So my last post got people worried, I guess. I apologize. I never intended that. Much like my old life, my new life throws curve balls, and sometimes they come faster and closer than I can process.
Last Friday, Connor's last school held a dedication ceremony for a tree planted for him. My dear friend Joe donated the tree and had it planted, a Little Gem Southern Dwarf Magnolia tree. The morning of the ceremony, the first bud opened on the tree.
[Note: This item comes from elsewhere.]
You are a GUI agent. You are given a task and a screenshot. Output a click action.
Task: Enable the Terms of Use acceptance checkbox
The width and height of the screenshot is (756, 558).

His teacher, Liz, met us at the door and walked us over to the courtyard. The day was overcast, but as we stepped out, the clouds broke apart and the sun shone brightly on those gathered. The principal, Dan. Two of his former teachers, Bianca and Rachael. A few of his therapists. Parents and current students from the FLS class, many of whom he shared class with for 5 years. A group of 5th graders - his technical classmates based on age. Liz stood on the small stage and read a lovely piece, talking about the team putting him on the bus the last day he went to school at the end of the day, and him looking back at each of his teachers, aides, therapists. No one knew at the time that it was his good-bye to them. I hadn't known that he'd done that until that moment. Then she introduced the 5th graders, and referred to them as the chorus, and they stood up and sang a beautiful version of "Times Like These" by Foo Fighters. The chorus included one of his classmates from Ashlawn, his first school. Two of his Barrett & Glebe (and Tuckahoe, come to think of it!) classmates, took rhythmic gymnastics ribbons and danced. We bawled. BAWLED. We hadn't know what to expect, but it certainly wasn't that. Tissues were passed to us.
After they were done, Lee and I each thanked everyone, and then added a small amount of dirt from his garden at home to the roots of the tree, so he could truly be a part of the growth.
Today, I dropped the other boys at school and thought back to that event, and what struck me was that people who were there participated because they love him. Currently, actively. One of the nicest things I consider now is that despite his absence, the love we feel isn't in the past, and that is an awesome thing. We LOVE him, and it will never be that we LOVED him. It's in this moment, every moment, and like the sun coming out on his ceremony, that brightens my day.